D.A. Gascón added, “We also know that it’s horribly expensive. You can put somebody in prison for the rest of their life for about $100,000 a year at current dollar amount. Somebody on death row, assuming that they’re healthy, is about a half a million dollars a year.”
Research conducted by Loyola Law School shows that California spends an annual $184.2 million maintaining its death penalty system. CA spent over $4 billion from 1978 to 2011.
“Yes, I am against the death penalty,” DA Gascón reiterated, adding this stance did not mean he was against the idea of accountability or punishment for crimes committed.
He maintained that criminal accountability is possible without the death penalty, which ultimately “costs taxpayers millions” and provides no added benefit to public safety.

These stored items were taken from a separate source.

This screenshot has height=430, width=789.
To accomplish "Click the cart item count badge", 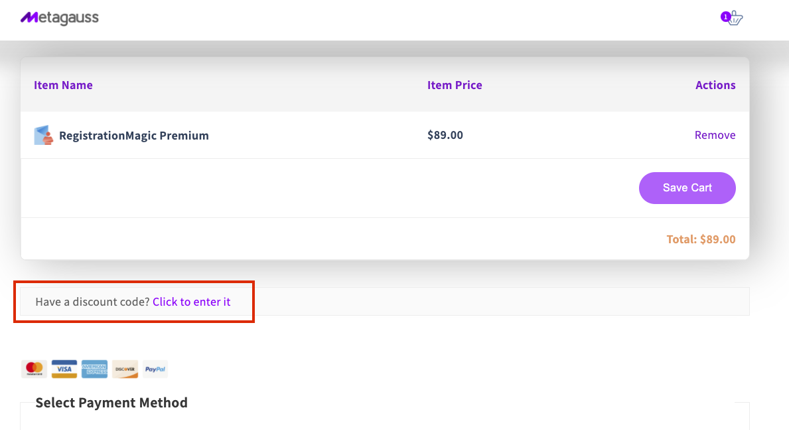I will click(725, 17).
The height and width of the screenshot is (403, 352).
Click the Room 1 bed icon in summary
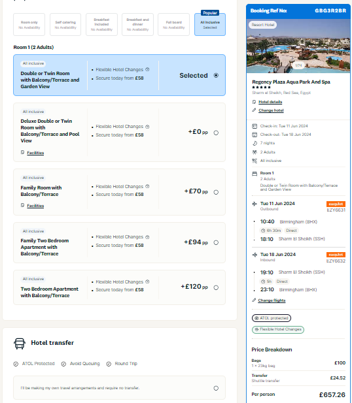255,174
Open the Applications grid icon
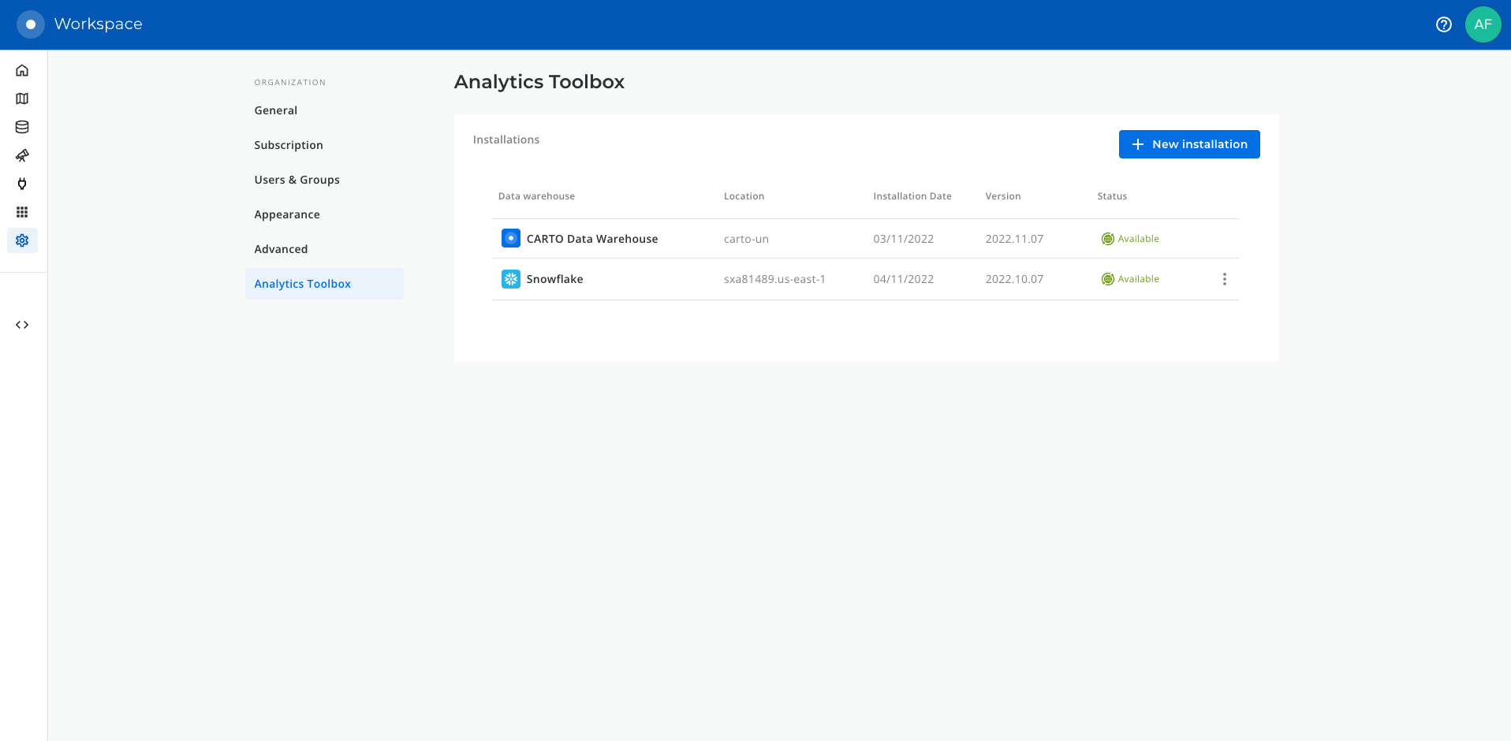The image size is (1511, 741). [x=22, y=212]
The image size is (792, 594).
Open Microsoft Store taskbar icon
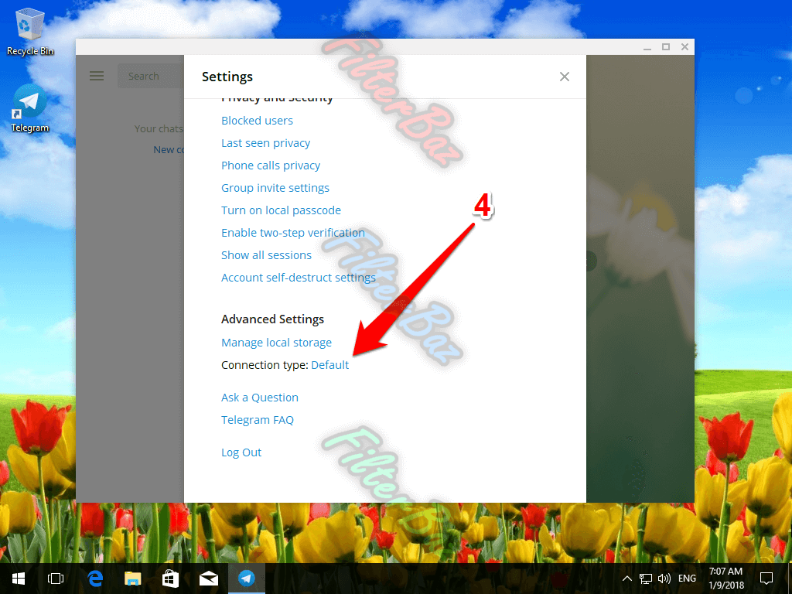point(171,578)
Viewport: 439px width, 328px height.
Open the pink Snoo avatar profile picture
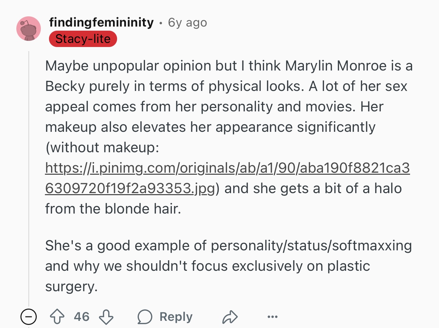pyautogui.click(x=29, y=29)
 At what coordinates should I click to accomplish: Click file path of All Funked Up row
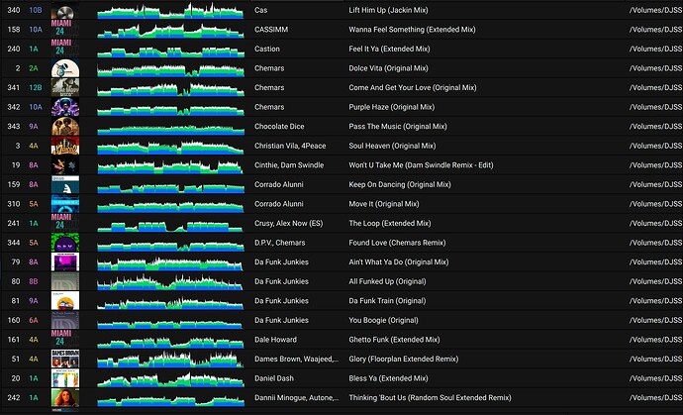coord(654,281)
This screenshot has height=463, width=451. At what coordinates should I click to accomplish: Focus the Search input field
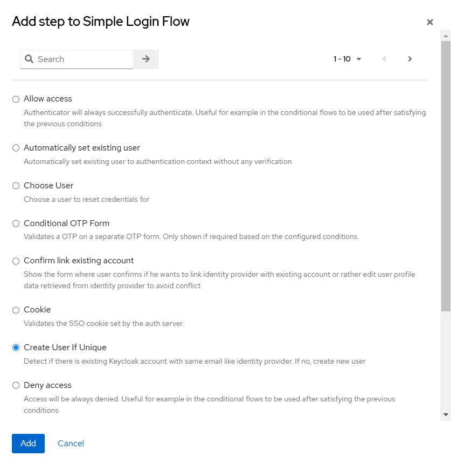(x=84, y=59)
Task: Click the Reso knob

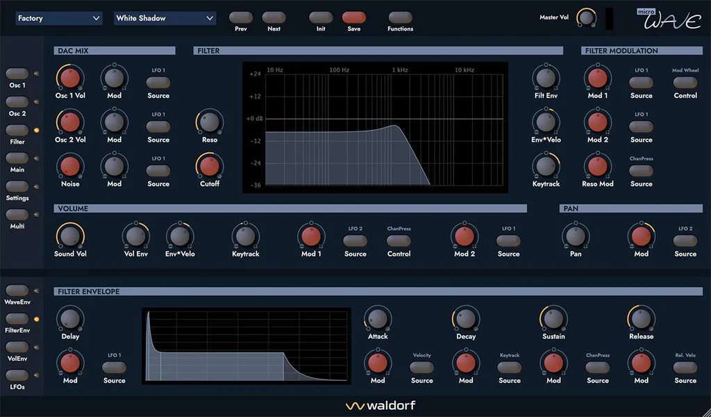Action: point(209,122)
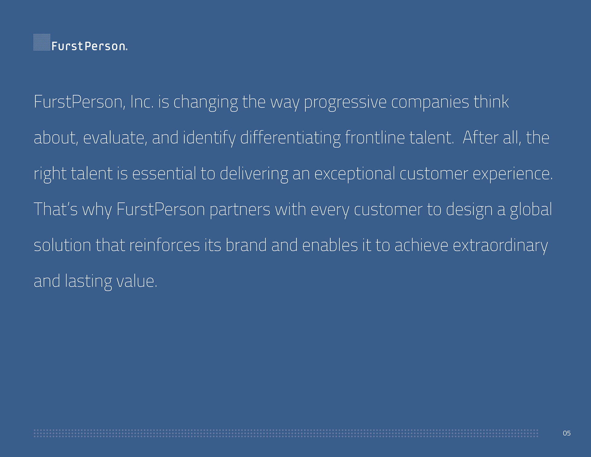Image resolution: width=591 pixels, height=457 pixels.
Task: Click the FurstPerson dotted square logo icon
Action: click(x=42, y=42)
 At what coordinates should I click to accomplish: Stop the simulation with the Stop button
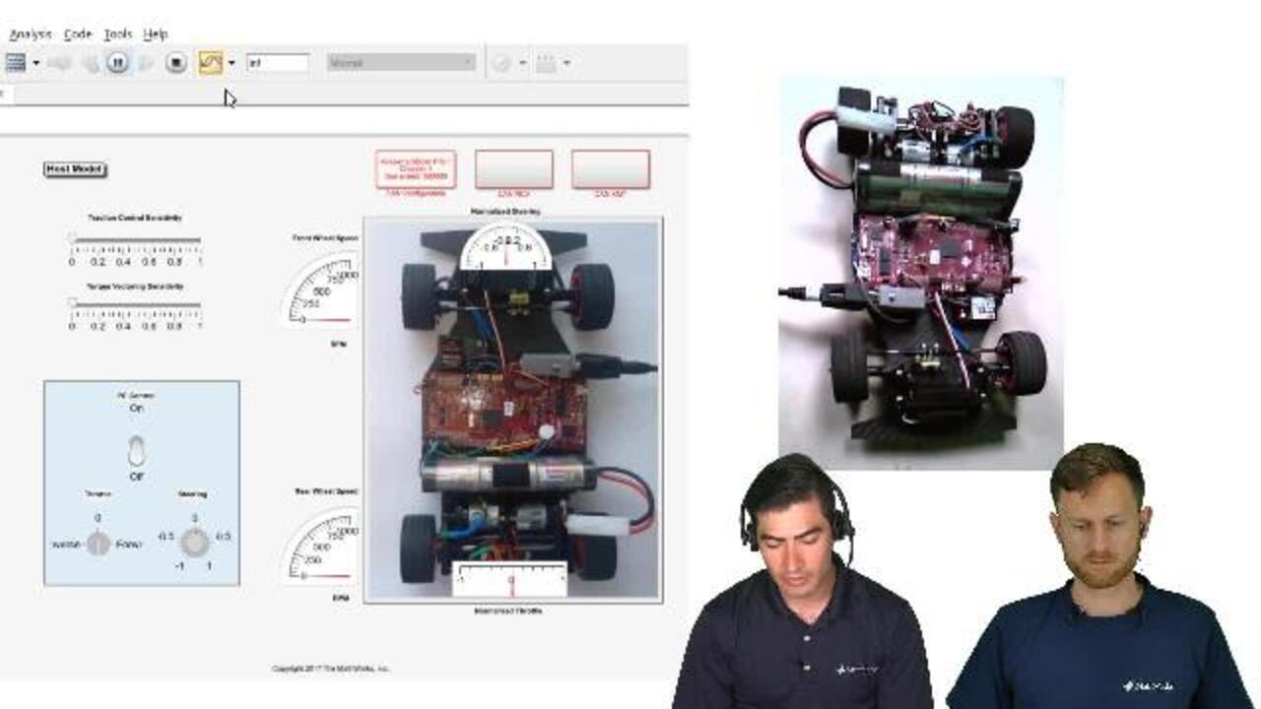click(x=176, y=63)
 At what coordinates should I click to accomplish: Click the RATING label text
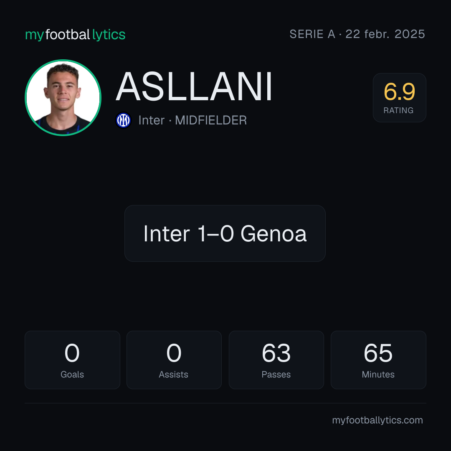click(398, 110)
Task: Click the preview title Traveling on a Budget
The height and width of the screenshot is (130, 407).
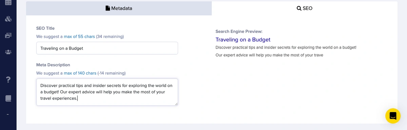Action: tap(243, 40)
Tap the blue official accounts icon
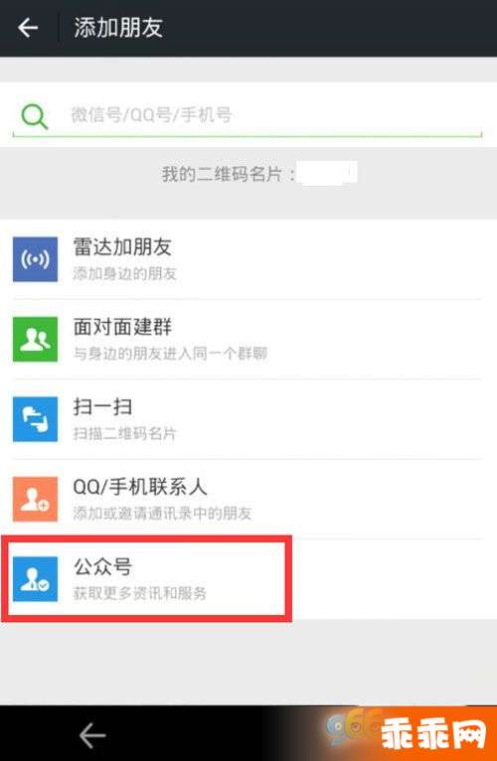Image resolution: width=497 pixels, height=761 pixels. tap(35, 579)
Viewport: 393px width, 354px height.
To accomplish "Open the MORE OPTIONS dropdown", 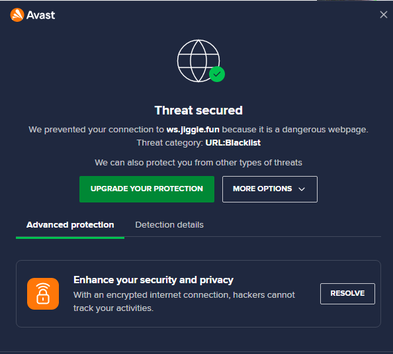I will pyautogui.click(x=270, y=189).
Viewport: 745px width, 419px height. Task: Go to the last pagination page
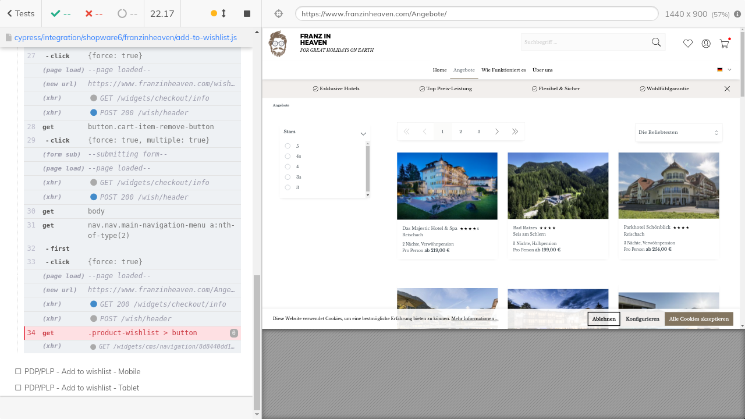(515, 132)
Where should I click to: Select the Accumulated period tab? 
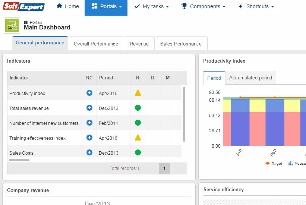250,78
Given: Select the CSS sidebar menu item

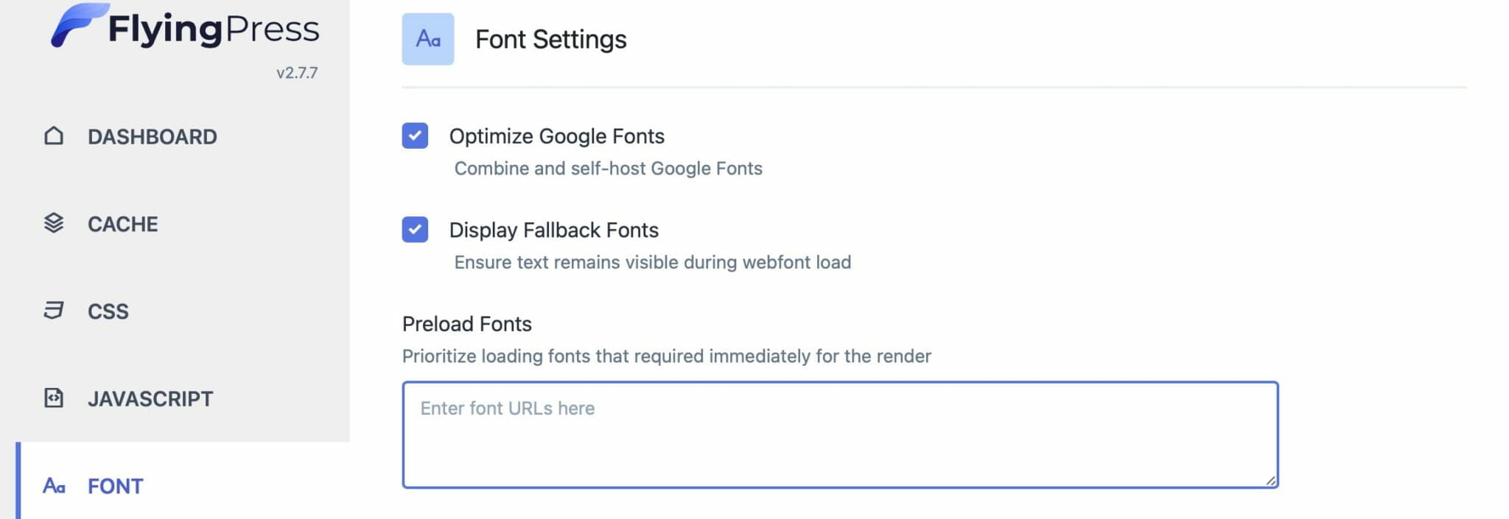Looking at the screenshot, I should (x=108, y=311).
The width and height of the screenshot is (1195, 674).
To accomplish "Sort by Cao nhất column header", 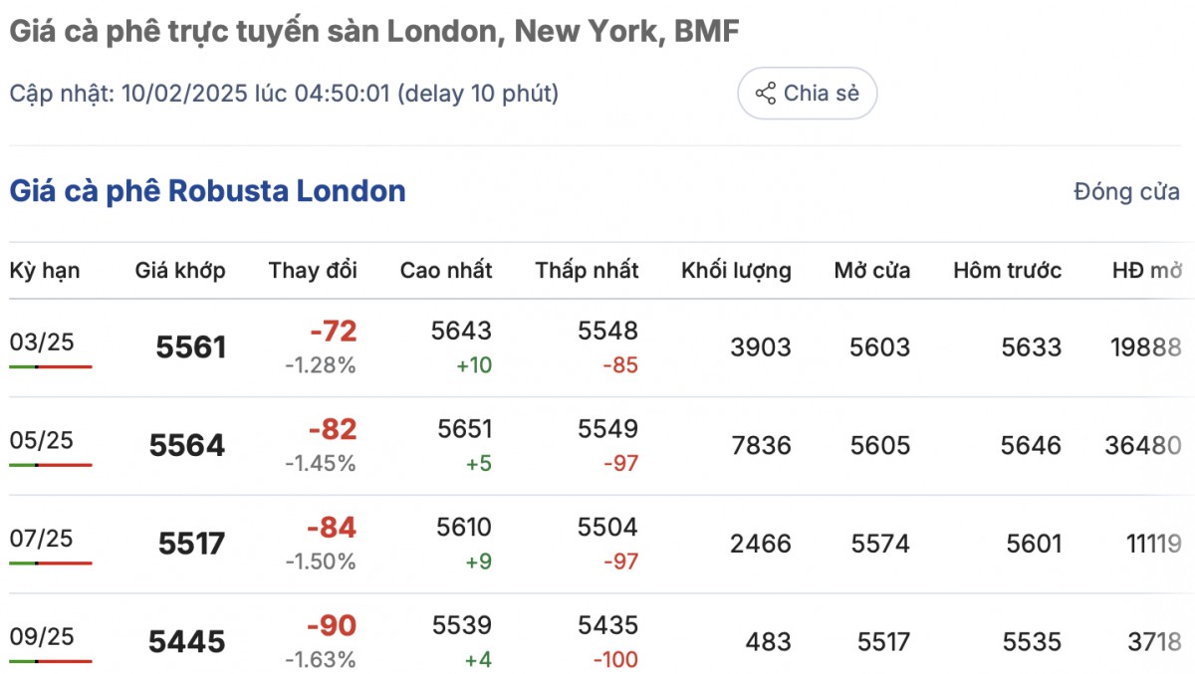I will [x=446, y=270].
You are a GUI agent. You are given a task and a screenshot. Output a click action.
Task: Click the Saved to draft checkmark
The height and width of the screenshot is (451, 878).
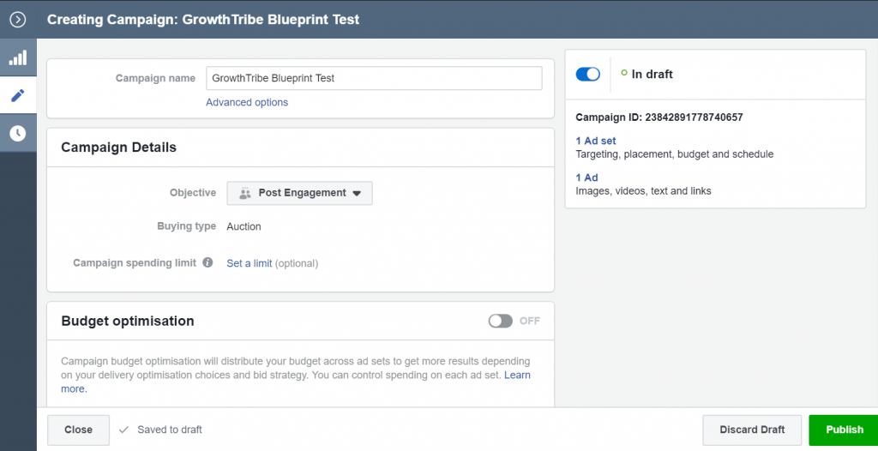pyautogui.click(x=123, y=430)
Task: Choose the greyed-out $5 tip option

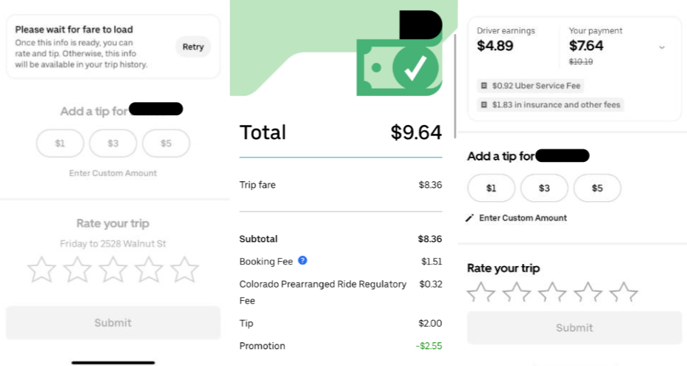Action: [166, 143]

According to a study conducted by the National Institute of Justice (NIJ), “increasing the severity of punishment does little to deter crime.” In fact, it does the opposite in some cases by increasing recidivism rates. The NIJ study also maintained that no link exists between the death penalty and criminal deterrence.
“Stop protecting criminals,” tweeted one user under DA Gascón’s post. “Another reason to show you the door,” a second user tweeted.
In the past, Gascón has asserted his opposition to the death penalty under any circumstance.
Shortly after taking office in 2020, the district attorney issued numerous criminal reform policies, including ending a reliance on cash bail and requests for enhanced sentences, not seeking the death penalty and re-evaluating sentences for people who have served 15 years in prison.
The office continues to revisit several previous capital cases. Yet, the sudden policy changes coupled with multiple instances of re-offense following Gascón’s intervention has caused the district attorney to backpedal on some of his directives.
“I want to reaffirm my commitment to the core values I expressed when I took office,” Gascón said in a statement. The DA continued, “like every responsible office, we learn as we go, take feedback from the community, and make necessary adjustments based on our experiences and the complex nature of this work. That is the responsible way to govern.”